▶ _Exercise inputs_:
--
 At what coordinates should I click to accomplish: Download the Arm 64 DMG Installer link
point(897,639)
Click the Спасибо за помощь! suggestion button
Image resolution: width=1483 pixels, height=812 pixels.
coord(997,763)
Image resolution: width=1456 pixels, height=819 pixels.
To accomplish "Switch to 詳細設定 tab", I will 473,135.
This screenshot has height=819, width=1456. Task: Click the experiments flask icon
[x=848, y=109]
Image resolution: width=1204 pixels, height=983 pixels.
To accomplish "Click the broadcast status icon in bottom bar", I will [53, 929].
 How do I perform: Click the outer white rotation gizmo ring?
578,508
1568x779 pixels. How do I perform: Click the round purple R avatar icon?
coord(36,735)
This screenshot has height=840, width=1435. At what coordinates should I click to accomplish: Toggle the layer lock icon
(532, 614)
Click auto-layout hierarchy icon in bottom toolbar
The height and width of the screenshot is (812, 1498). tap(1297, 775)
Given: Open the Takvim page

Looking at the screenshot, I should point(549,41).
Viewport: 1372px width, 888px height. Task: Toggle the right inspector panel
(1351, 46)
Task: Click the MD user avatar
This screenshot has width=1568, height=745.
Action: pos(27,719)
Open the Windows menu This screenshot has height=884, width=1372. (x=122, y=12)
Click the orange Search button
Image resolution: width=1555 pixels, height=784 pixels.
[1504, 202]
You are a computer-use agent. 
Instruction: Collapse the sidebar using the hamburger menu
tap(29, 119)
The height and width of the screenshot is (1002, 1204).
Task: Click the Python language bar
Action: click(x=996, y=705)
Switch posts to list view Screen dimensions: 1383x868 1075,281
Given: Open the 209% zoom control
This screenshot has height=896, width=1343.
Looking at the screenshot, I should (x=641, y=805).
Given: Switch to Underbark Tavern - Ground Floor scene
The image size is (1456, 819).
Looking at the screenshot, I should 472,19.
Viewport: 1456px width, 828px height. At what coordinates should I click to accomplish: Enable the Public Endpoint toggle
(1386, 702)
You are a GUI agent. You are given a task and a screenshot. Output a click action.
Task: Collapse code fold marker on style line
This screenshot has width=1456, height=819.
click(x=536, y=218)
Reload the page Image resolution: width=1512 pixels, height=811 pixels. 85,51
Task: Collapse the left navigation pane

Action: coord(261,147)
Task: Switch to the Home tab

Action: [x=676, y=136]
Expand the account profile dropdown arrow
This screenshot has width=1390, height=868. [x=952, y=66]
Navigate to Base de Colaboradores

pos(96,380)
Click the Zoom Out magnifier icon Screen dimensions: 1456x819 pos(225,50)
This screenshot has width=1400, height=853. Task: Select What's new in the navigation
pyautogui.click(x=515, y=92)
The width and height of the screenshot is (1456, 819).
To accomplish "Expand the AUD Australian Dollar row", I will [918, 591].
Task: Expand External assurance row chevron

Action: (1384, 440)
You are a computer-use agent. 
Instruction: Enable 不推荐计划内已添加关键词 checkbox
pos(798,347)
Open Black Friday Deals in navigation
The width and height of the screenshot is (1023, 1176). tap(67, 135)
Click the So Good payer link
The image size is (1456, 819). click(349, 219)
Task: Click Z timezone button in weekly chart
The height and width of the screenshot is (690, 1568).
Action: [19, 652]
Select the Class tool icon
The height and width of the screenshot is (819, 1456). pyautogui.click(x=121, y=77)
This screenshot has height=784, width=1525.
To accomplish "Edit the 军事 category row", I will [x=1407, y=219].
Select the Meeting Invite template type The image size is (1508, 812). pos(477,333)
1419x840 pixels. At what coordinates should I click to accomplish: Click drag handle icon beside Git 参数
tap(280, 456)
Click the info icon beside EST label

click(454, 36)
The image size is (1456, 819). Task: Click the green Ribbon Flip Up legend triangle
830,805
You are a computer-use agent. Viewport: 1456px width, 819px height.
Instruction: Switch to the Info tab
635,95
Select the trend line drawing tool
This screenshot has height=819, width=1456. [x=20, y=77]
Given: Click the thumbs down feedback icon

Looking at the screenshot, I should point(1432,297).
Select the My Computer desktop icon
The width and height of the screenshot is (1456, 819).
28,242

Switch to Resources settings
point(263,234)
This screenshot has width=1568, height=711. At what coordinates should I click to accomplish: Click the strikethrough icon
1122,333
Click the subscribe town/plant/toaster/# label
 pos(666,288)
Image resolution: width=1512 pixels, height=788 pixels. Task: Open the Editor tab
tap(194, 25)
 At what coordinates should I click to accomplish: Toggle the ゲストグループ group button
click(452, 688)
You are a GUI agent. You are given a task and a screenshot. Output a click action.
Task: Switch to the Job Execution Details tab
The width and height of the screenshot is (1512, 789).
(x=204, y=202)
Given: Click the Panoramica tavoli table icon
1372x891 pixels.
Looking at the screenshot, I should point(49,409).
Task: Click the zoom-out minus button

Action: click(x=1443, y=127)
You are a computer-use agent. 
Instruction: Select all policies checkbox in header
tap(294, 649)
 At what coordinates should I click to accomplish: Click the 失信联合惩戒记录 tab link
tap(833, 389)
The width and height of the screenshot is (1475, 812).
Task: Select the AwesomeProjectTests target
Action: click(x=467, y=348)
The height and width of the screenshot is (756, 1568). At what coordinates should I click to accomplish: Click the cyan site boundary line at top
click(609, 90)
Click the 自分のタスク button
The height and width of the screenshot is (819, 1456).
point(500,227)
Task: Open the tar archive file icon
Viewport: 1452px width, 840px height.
--
▶ _Instructions to follow_: Please reproduce each entry above exactly as it reads.

▶ _Problem solution_:
 At what coordinates should I click to accomplish: Download the Arm 64 DMG Installer link
point(897,639)
Click the Спасибо за помощь! suggestion button
Image resolution: width=1483 pixels, height=812 pixels.
coord(997,763)
Image resolution: width=1456 pixels, height=819 pixels.
To accomplish "Switch to 詳細設定 tab", I will 473,135.
This screenshot has height=819, width=1456. Task: Click the experiments flask icon
[x=848, y=109]
Image resolution: width=1204 pixels, height=983 pixels.
To accomplish "Click the broadcast status icon in bottom bar", I will [53, 929].
 How do I perform: Click the outer white rotation gizmo ring?
578,508
1568x779 pixels. How do I perform: Click the round purple R avatar icon?
coord(36,735)
This screenshot has height=840, width=1435. At what coordinates should I click to accomplish: Toggle the layer lock icon
(532, 614)
Click auto-layout hierarchy icon in bottom toolbar
The height and width of the screenshot is (812, 1498). tap(1297, 775)
Given: Open the Takvim page

Looking at the screenshot, I should point(549,41).
Viewport: 1372px width, 888px height. Task: Toggle the right inspector panel
(1351, 46)
Task: Click the MD user avatar
This screenshot has width=1568, height=745.
Action: pos(27,719)
Open the Windows menu This screenshot has height=884, width=1372. (x=122, y=12)
Click the orange Search button
Image resolution: width=1555 pixels, height=784 pixels.
[1504, 202]
You are a computer-use agent. 
Instruction: Collapse the sidebar using the hamburger menu
tap(29, 119)
The height and width of the screenshot is (1002, 1204).
Task: Click the Python language bar
Action: click(x=996, y=705)
Switch posts to list view Screen dimensions: 1383x868 1075,281
Given: Open the 209% zoom control
This screenshot has height=896, width=1343.
Looking at the screenshot, I should (x=641, y=805).
Given: Switch to Underbark Tavern - Ground Floor scene
The image size is (1456, 819).
Looking at the screenshot, I should 472,19.
Viewport: 1456px width, 828px height. At what coordinates should I click to accomplish: Enable the Public Endpoint toggle
(1386, 702)
You are a GUI agent. You are given a task and a screenshot. Output a click action.
Task: Collapse code fold marker on style line
This screenshot has width=1456, height=819.
click(x=536, y=218)
Reload the page Image resolution: width=1512 pixels, height=811 pixels. 85,51
Task: Collapse the left navigation pane

Action: coord(261,147)
Task: Switch to the Home tab

Action: [x=676, y=136]
Expand the account profile dropdown arrow
This screenshot has width=1390, height=868. [x=952, y=66]
Navigate to Base de Colaboradores

pos(96,380)
Click the Zoom Out magnifier icon Screen dimensions: 1456x819 pos(225,50)
This screenshot has width=1400, height=853. Task: Select What's new in the navigation
pyautogui.click(x=515, y=92)
The width and height of the screenshot is (1456, 819).
To accomplish "Expand the AUD Australian Dollar row", I will [918, 591].
Task: Expand External assurance row chevron

Action: (1384, 440)
You are a computer-use agent. 
Instruction: Enable 不推荐计划内已添加关键词 checkbox
pos(798,347)
Open Black Friday Deals in navigation
The width and height of the screenshot is (1023, 1176). tap(67, 135)
Click the So Good payer link
The image size is (1456, 819). click(349, 219)
Task: Click Z timezone button in weekly chart
The height and width of the screenshot is (690, 1568).
Action: [19, 652]
Select the Class tool icon
The height and width of the screenshot is (819, 1456). pyautogui.click(x=121, y=77)
This screenshot has height=784, width=1525.
To accomplish "Edit the 军事 category row", I will [x=1407, y=219].
Select the Meeting Invite template type The image size is (1508, 812). pos(477,333)
1419x840 pixels. At what coordinates should I click to accomplish: Click drag handle icon beside Git 参数
tap(280, 456)
Click the info icon beside EST label

click(454, 36)
The image size is (1456, 819). Task: Click the green Ribbon Flip Up legend triangle
830,805
You are a computer-use agent. Viewport: 1456px width, 819px height.
Instruction: Switch to the Info tab
635,95
Select the trend line drawing tool
This screenshot has height=819, width=1456. [x=20, y=77]
Given: Click the thumbs down feedback icon

Looking at the screenshot, I should point(1432,297).
Select the My Computer desktop icon
The width and height of the screenshot is (1456, 819).
28,242

Switch to Resources settings
point(263,234)
This screenshot has width=1568, height=711. At what coordinates should I click to accomplish: Click the strikethrough icon
1122,333
Click the subscribe town/plant/toaster/# label
 pos(666,288)
Image resolution: width=1512 pixels, height=788 pixels. Task: Open the Editor tab
tap(194, 25)
 At what coordinates should I click to accomplish: Toggle the ゲストグループ group button
click(452, 688)
You are a GUI agent. You are given a task and a screenshot. Output a click action.
Task: Switch to the Job Execution Details tab
The width and height of the screenshot is (1512, 789).
(x=204, y=202)
Given: Click the Panoramica tavoli table icon
1372x891 pixels.
Looking at the screenshot, I should point(49,409).
Task: Click the zoom-out minus button

Action: click(x=1443, y=127)
You are a computer-use agent. 
Instruction: Select all policies checkbox in header
tap(294, 649)
 At what coordinates should I click to accomplish: Click the 失信联合惩戒记录 tab link
tap(833, 389)
The width and height of the screenshot is (1475, 812).
Task: Select the AwesomeProjectTests target
Action: click(x=467, y=348)
The height and width of the screenshot is (756, 1568). At what coordinates should I click to accomplish: Click the cyan site boundary line at top
click(609, 90)
Click the 自分のタスク button
The height and width of the screenshot is (819, 1456).
point(500,227)
Task: Open the tar archive file icon
Viewport: 1452px width, 840px height.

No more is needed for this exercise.